LLM Key Server: Providing Secure and Convenient Access to Internal LLM APIs

This post is for Day 2 of Mercari Advent Calendar 2025, brought to you by @hi120ki from the Mercari AI Security team.

At Mercari, various initiatives are underway to expand the use of AI and LLMs within the company. To support these efforts, the AI Security team developed the LLM Key Server, a service designed to provide secure yet convenient access to LLM APIs.

This system replaces the previous manual process where administrators would register users upon receiving LLM API access requests. Now, users can obtain temporary API keys through their internal accounts without submitting access requests.

Additionally, we provide common templates for using LLM APIs in GitHub Actions and Google Apps Script, facilitating LLM adoption in local environments and across multiple services such as CI, cloud platforms, and no-code tools.

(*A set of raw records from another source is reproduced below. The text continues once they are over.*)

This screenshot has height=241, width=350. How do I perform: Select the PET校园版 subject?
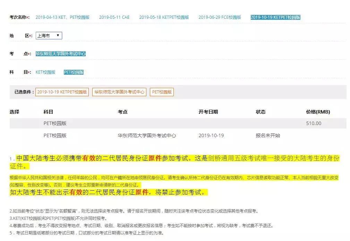coord(74,72)
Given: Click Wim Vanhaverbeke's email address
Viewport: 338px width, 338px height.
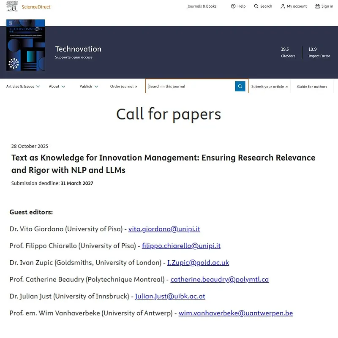Looking at the screenshot, I should [236, 313].
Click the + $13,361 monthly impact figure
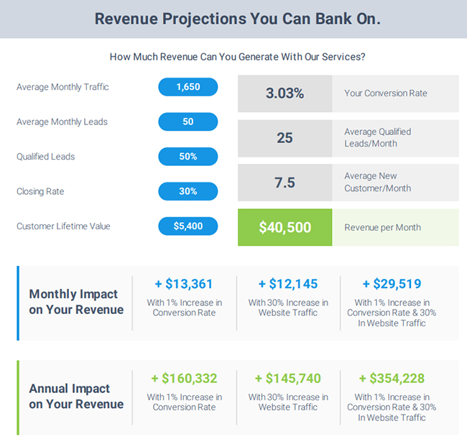467x447 pixels. 184,284
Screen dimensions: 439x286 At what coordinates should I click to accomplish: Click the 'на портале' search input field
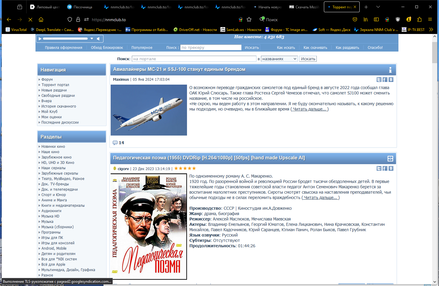[x=194, y=58]
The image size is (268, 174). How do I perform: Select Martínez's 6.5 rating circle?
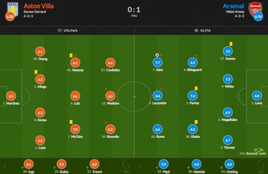click(x=11, y=96)
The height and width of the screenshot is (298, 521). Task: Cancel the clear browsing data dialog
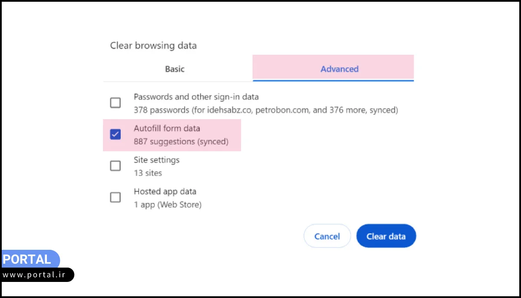pos(327,236)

This article explains the security challenges of LLM APIs, improvements to our processes, the architecture of the LLM Key Server, and key implementation points.

Security Challenges in LLM APIs

Various LLM models are currently offered by different providers, and at Mercari, we leverage multiple LLM models based on task requirements and employee preferences. However, the APIs that provide access to these models typically require API keys.

API keys used to access major LLM vendor APIs typically have no expiration date. If a key is leaked and the breach goes undetected, organizations face the risk of prolonged information leakage and financial losses. Furthermore, the current surge in AI and LLM adoption has led to the proliferation of API keys, raising concerns about unclear management practices. Managing users, teams, and permissions across multiple LLM providers adds additional complexity. This complexity makes regular access audits difficult to conduct.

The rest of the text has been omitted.